Requirements:
- 1) In the Martin Shanahan biography, on what date did he take up the position of CEO of IDA Ireland?
- 2) From the Martin Shanahan biography, reproduce word for word the passage that begins with the words "Early career" and ends with "(e.g. Sinnott Hotels).".

Extract to read:

----

Martin Shanahan (born 1973) is an Irish public servant.  He has been CEO of IDA Ireland since 2014.

Early life
Shanahan was born in Abbeydorney, County Kerry.

He holds a H.Dip (Higher Diploma in Hotel and Catering Management), and an M.Sc., from Dublin Institute of Technology, as well as a B.Sc. (Mgmt.) and M.A. (1994) from Trinity College Dublin, and an M.Res (Master of Educational Research) from Lancaster University.

Career

Early career
Shanahan's early experience was in the hotel industry and Irish public sector roles including Fáilte Ireland, the Irish tourism promotion and development authority, and CERT (a State tourism training body).  According to his resume, Shanahan worked in some private Irish hotels (e.g. Sinnott Hotels).

Shanahan worked from 2005 to 2014 in Forfás, an Irish state-funded policy agency which advised government on enterprise, trade, science, technology, and innovation, with a staff of 90.  Shanahan worked in a number of Forfás roles before becoming head of the policy unit in 2010.  Forfas was dissolved in 2014, as part of the then Government's commitment to reducing the number of Irish State quangos, and its functions were transferred to the Department of Jobs, Enterprise and Innovation, Enterprise Ireland, the Industrial Development Authority and the Health and Safety Authority.

IDA Ireland
Shanahan took up the position of CEO of IDA Ireland on 1 September 2014.  The role was described by journalist Colm Kelpie as "part politician, part diplomat, and part salesman".  Shanahan has highlighted the availability of talent above all, and satisfaction with the quality of the country's third-level education system as reasons why Ireland has been so popular with multinational companies.

----

Supplied data:

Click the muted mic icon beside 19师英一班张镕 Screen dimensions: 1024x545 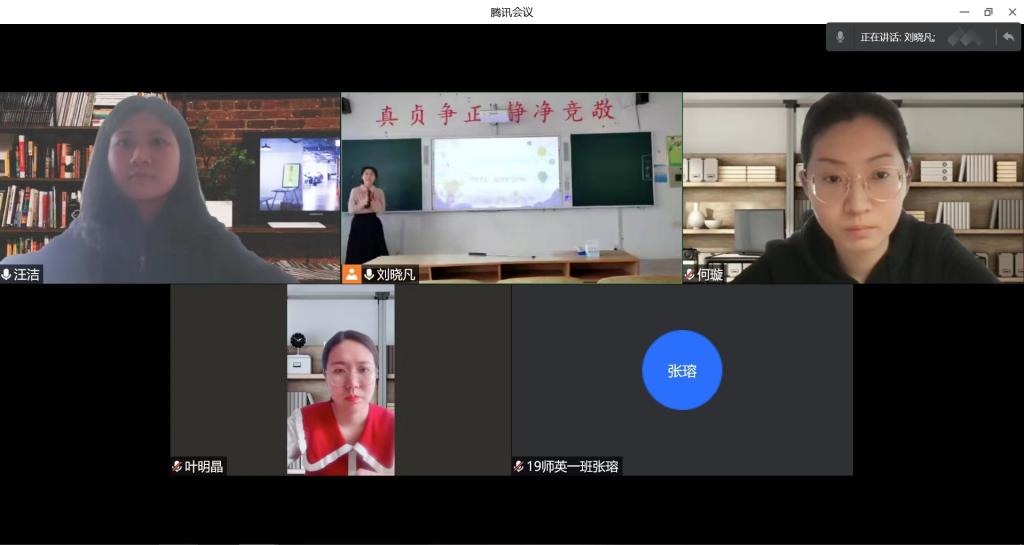(519, 466)
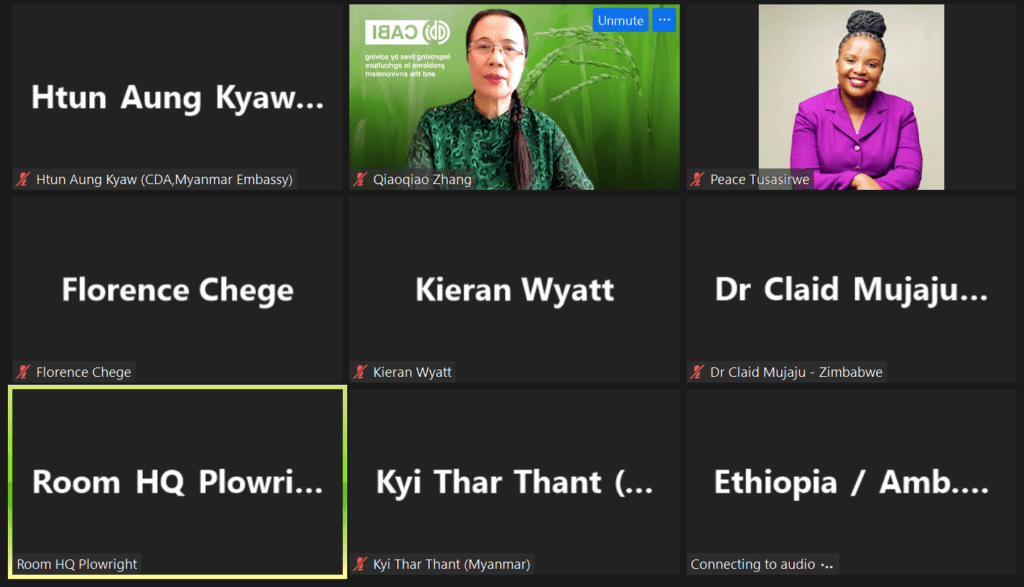Click muted microphone icon beside Dr Claid Mujaju

pos(697,372)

----

Response list:
- 1) 1 September 2014

- 2)
Early career
Shanahan's early experience was in the hotel industry and Irish public sector roles including Fáilte Ireland, the Irish tourism promotion and development authority, and CERT (a State tourism training body).  According to his resume, Shanahan worked in some private Irish hotels (e.g. Sinnott Hotels).